There are several different ways that manufacturers use to insulate a travel mug. The most important of these is the vacuum insulation system. What this means is that the manufacturer makes the vessel portion of the mug in two pieces. These amount to an inner shell and an outer shell. The shells are very similar in size, but the inner shell is just a little bit smaller than it has to be in order to fit inside the outer shell. If you set one water glass down inside another you may notice a small empty space between the bottom of the glasses and perhaps between their sides. This is the same principle that mug manufacturers are using when they build a vacuum insulation system.

Once the two shells have been assembled they are sealed together around the top. This leaves a small open space between the two shells, and to insulate the mug the manufacturer will draw all of the air out of this empty space, leaving a vacuum that is held in place between the two shells by the seal where the shells are joined at the top. It is the vacuum in this empty space that actually insulates most stainless steel travel mugs.
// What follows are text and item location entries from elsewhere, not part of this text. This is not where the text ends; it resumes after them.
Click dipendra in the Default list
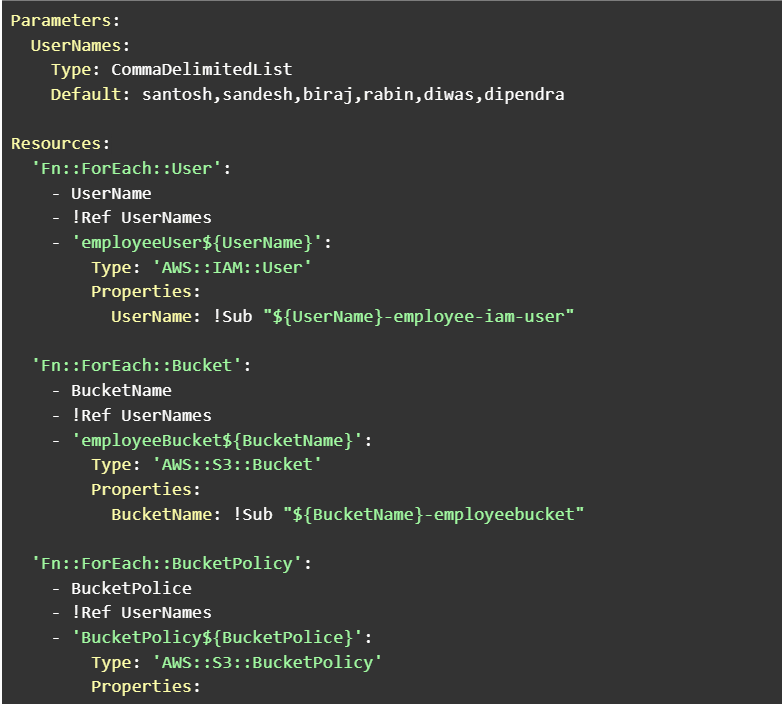This screenshot has width=782, height=704. tap(524, 95)
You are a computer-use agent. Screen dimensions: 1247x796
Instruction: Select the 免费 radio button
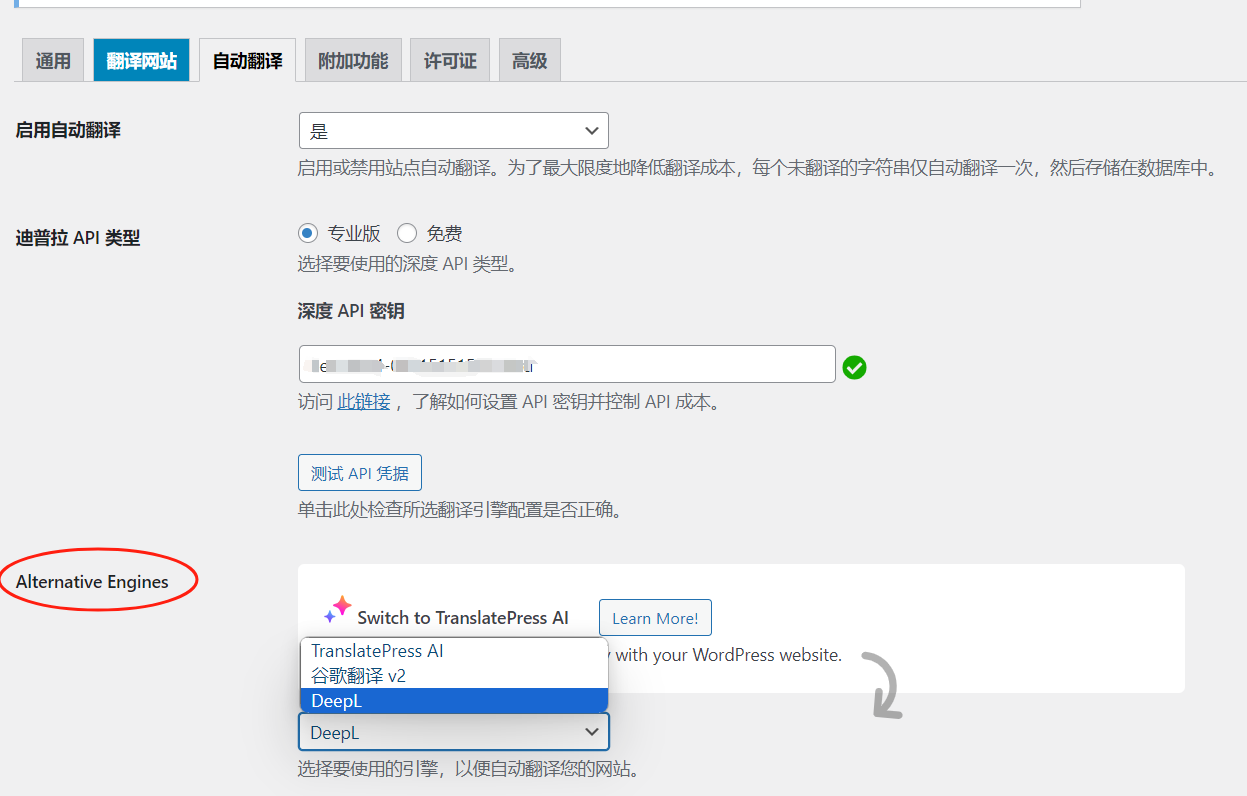(x=407, y=233)

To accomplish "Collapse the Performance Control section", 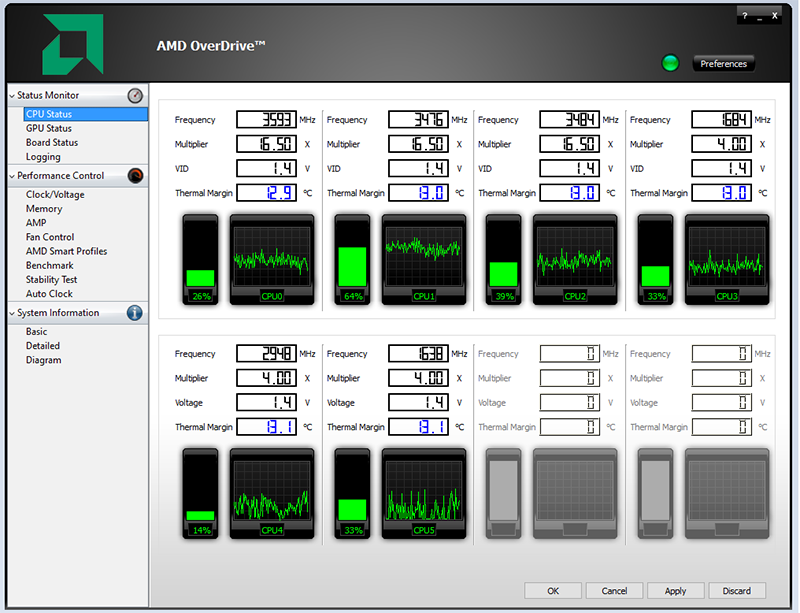I will click(12, 176).
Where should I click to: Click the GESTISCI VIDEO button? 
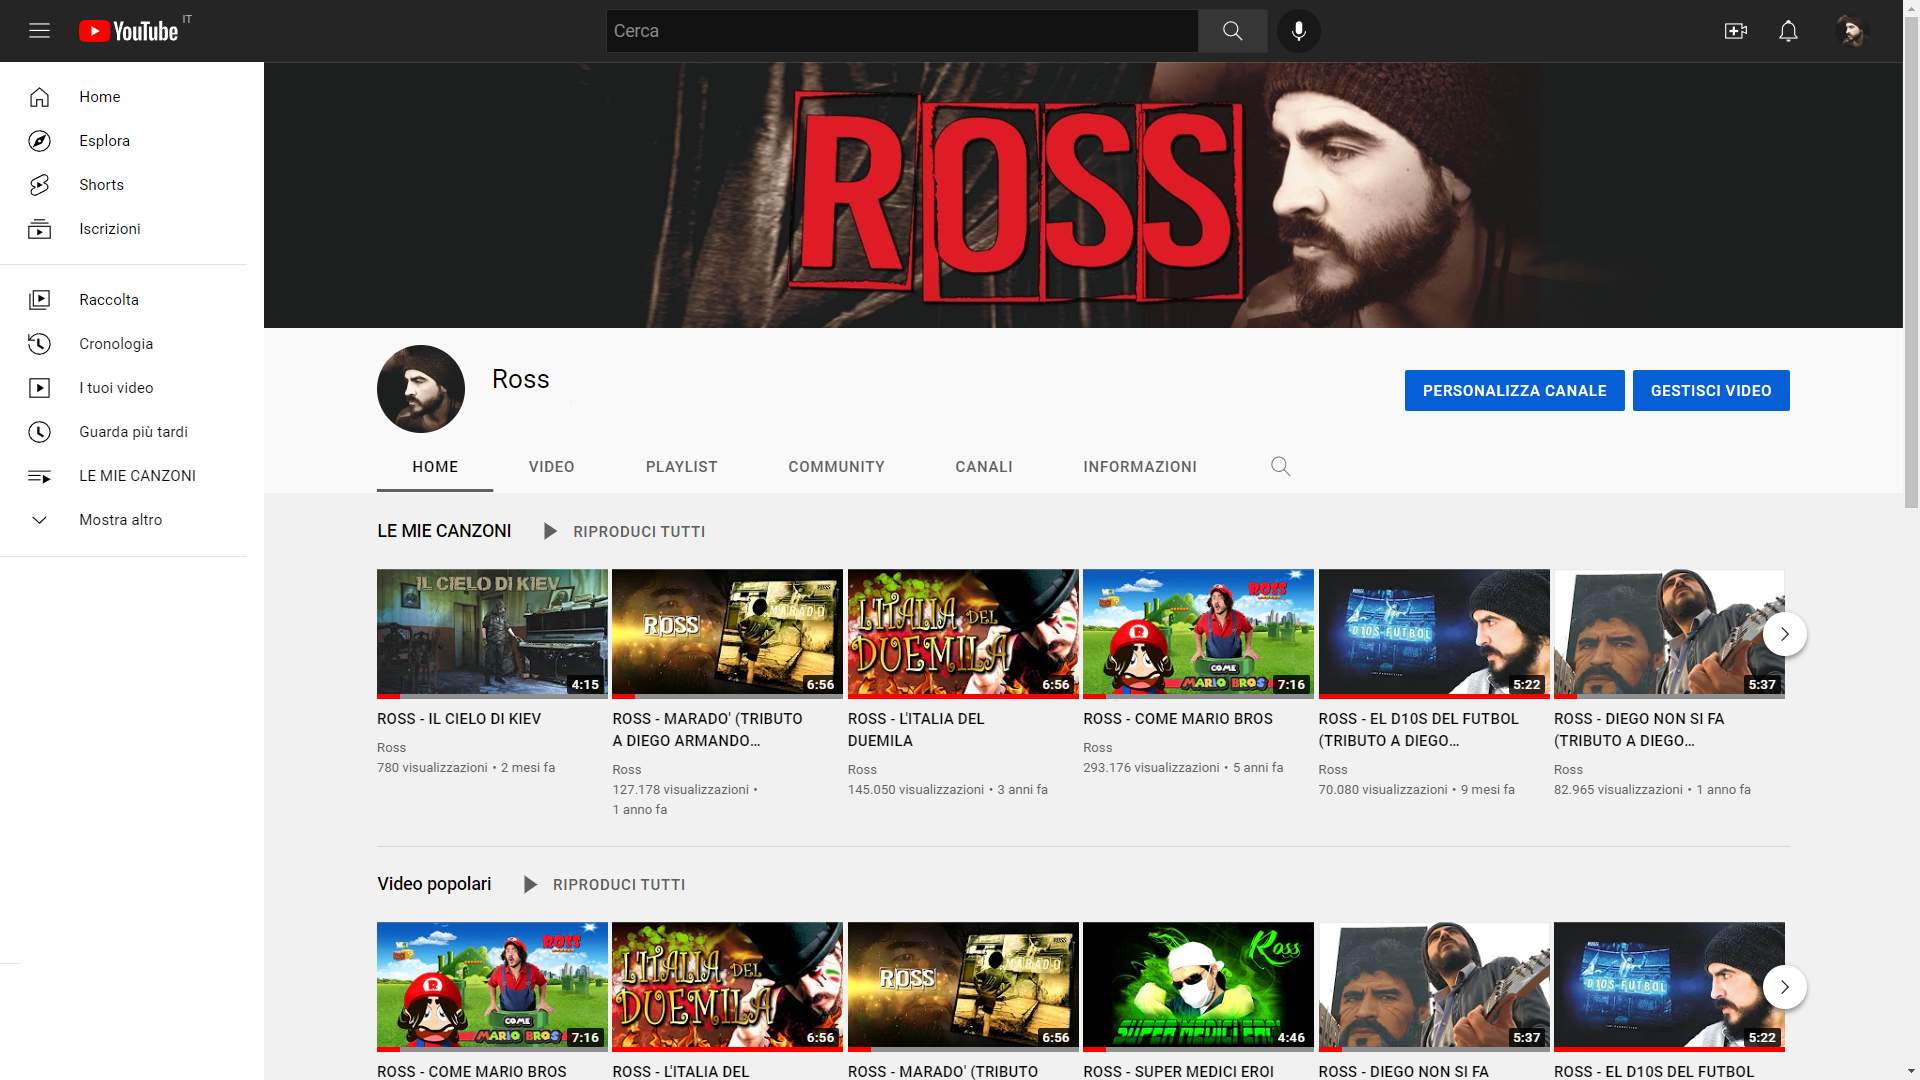point(1710,391)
For the most part this is an extremely durable way to put together a travel mug that is both lightweight and highly insulated, but unfortunately the seals that hold the vacuum in place will occasionally leak. When this happens the travel mug will lose its insulation ability, and any contents held within the mug will begin to rapidly warm or cool as the case may be.

Leakage of this vacuum seal may sometimes be caused by a sudden drop, especially one around the unprotected rim where the seal is located. More often it just seems to occur usually as the mug ages, and may be a result of many hot cold cycles as hot beverages are placed inside and consumed.

If you suspect your travel mug may have a vacuum seal leak because it suddenly has lost its insulating ability, there isn’t really much you can do to repair or fix the issue. The mug can still be used it just won’t have the ability to keep your beverages warm or cold.

You can check for leaks by submerging the mug in a sink full of water for several minutes to an hour. Then empty the mug completely and hold it up side down to see if you can find a small drip from somewhere around the rim. You may need to turn the mug slowly so that each part of the rim as an opportunity to point downward. If you use this method please remember that plastic covers and handle attachments can sometimes hold water or other moisture and the drip you see may be coming from nothing more than the handle or thread fittings.

Another thing you might try after you submerge the stainless steel travel mug for a while, is to drain it and then shake it near your ear to see if you can hear water sloshing. The idea with both of these methods is that a broken seal that allowed air into the space normally containing a vacuum will also allow water to leak in if you submerge the mug long enough.